━━━━━ Given data ━━━━━

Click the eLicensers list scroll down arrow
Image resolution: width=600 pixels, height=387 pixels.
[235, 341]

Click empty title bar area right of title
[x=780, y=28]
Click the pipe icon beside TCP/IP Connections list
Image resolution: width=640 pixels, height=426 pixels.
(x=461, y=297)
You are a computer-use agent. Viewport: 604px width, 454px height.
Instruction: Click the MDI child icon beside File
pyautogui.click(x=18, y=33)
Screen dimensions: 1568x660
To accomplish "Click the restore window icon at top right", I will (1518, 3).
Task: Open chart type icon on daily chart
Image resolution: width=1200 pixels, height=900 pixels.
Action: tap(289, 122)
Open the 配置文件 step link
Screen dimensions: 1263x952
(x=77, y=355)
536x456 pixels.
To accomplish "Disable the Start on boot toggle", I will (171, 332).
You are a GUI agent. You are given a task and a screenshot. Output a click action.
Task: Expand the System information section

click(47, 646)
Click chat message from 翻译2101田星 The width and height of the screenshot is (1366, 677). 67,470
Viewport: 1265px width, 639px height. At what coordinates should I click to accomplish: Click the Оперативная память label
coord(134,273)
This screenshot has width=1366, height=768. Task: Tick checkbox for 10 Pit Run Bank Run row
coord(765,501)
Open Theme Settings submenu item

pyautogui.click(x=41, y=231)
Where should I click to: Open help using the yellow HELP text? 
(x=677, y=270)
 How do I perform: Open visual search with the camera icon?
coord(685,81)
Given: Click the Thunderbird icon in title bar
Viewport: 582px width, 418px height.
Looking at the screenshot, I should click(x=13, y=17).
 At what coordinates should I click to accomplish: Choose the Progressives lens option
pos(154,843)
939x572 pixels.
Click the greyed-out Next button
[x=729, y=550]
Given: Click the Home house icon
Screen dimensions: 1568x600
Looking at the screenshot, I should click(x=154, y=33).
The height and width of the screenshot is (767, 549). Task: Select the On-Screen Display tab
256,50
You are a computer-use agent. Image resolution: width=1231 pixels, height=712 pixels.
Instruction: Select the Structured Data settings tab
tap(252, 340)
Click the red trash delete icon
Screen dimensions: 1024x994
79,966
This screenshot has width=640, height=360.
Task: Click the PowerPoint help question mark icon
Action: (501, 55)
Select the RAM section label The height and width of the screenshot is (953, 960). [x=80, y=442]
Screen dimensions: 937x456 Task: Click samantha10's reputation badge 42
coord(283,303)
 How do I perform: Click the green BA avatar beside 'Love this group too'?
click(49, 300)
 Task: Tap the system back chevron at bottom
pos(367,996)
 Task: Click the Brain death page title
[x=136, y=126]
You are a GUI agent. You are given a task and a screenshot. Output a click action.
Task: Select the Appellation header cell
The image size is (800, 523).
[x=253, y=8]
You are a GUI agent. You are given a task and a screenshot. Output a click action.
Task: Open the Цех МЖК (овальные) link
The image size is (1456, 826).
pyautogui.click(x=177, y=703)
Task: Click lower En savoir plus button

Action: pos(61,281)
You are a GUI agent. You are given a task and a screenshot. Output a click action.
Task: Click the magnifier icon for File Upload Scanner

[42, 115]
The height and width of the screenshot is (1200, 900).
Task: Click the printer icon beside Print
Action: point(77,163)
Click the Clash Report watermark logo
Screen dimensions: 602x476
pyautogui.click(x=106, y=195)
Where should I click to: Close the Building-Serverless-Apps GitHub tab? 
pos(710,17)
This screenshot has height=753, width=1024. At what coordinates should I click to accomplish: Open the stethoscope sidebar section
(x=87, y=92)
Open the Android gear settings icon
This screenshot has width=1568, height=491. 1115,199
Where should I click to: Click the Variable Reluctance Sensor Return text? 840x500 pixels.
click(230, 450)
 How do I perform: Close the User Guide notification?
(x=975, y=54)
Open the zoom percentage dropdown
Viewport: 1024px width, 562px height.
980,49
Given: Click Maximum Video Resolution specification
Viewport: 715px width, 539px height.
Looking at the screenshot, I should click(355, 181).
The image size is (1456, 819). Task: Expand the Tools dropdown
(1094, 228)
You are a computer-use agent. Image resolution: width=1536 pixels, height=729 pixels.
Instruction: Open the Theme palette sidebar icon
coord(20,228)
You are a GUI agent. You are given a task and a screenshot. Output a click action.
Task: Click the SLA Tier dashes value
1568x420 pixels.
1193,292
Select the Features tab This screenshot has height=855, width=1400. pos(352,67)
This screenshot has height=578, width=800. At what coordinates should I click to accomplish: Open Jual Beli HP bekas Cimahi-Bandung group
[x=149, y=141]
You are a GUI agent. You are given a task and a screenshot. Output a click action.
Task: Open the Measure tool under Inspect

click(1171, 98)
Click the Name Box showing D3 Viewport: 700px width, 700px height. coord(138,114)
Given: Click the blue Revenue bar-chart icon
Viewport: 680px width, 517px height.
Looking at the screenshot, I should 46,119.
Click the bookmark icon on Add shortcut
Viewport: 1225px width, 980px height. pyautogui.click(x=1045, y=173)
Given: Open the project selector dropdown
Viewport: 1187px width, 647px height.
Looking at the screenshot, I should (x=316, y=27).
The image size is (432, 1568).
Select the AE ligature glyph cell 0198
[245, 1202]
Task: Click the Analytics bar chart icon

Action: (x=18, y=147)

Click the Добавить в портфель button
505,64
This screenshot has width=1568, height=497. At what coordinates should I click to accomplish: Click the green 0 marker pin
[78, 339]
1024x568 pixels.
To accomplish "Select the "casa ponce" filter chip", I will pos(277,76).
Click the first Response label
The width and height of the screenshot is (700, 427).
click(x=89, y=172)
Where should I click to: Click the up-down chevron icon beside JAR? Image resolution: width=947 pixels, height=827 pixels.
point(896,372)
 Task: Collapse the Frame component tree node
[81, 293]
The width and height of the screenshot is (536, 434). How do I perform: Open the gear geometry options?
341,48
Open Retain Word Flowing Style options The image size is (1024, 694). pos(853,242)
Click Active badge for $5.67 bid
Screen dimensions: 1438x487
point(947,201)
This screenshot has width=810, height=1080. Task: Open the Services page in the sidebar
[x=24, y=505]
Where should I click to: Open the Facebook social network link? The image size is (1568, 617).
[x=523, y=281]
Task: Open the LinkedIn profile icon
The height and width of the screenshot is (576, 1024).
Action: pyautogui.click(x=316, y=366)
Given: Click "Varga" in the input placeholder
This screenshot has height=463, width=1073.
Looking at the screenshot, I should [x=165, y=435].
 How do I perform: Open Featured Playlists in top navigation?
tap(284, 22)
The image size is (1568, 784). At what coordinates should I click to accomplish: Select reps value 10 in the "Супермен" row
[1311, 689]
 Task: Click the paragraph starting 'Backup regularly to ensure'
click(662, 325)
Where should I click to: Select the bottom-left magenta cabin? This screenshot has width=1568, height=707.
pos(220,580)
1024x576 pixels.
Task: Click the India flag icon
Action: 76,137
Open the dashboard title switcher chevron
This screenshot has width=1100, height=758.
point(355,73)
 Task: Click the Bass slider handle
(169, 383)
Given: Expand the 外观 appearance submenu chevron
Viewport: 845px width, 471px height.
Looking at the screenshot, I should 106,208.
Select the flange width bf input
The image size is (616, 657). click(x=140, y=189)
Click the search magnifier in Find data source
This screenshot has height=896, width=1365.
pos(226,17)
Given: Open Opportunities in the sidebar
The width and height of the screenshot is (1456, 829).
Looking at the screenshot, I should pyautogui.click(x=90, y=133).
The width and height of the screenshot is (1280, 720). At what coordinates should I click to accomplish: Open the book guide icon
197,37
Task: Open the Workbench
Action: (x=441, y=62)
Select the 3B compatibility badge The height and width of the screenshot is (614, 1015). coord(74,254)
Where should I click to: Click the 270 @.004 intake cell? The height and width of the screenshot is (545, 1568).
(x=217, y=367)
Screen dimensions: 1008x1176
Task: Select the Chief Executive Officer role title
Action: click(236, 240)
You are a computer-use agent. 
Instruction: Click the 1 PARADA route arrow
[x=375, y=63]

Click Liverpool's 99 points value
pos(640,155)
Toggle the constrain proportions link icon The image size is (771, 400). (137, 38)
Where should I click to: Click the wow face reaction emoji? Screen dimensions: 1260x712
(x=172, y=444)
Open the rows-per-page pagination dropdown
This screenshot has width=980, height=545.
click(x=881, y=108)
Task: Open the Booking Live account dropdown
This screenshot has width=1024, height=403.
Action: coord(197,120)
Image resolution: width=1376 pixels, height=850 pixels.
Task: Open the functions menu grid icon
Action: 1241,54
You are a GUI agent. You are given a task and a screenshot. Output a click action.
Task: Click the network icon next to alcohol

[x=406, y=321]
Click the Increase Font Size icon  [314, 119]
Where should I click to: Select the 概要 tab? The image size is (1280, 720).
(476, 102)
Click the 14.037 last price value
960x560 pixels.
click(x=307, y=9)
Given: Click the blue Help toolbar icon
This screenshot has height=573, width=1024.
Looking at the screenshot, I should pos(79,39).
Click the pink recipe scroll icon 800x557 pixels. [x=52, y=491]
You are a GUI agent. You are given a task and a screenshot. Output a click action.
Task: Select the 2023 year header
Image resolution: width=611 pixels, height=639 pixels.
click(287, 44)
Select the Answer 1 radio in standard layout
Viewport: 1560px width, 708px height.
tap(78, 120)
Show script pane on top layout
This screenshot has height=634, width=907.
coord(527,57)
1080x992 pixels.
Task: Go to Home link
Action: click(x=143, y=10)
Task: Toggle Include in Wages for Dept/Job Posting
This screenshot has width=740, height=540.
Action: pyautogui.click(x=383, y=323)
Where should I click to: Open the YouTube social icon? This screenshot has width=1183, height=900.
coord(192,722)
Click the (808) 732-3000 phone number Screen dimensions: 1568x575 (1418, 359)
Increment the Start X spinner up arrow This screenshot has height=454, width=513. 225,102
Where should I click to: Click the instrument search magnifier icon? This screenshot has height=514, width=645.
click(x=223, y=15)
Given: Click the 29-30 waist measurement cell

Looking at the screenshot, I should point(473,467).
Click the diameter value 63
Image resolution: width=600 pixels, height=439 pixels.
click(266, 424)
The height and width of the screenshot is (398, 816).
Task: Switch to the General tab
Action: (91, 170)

━━━━━

# What to do
Wherever the word "computer" turns up in a line of the entries above, copy that line.

# Response box
You are a computer-use agent. Viewport: 604px width, 454px height.
You are a computer-use agent. Image resolution: width=1231 pixels, height=712 pixels.
You are a computer-use agent. Image resolution: width=1536 pixels, height=729 pixels.
You are a computer-use agent. 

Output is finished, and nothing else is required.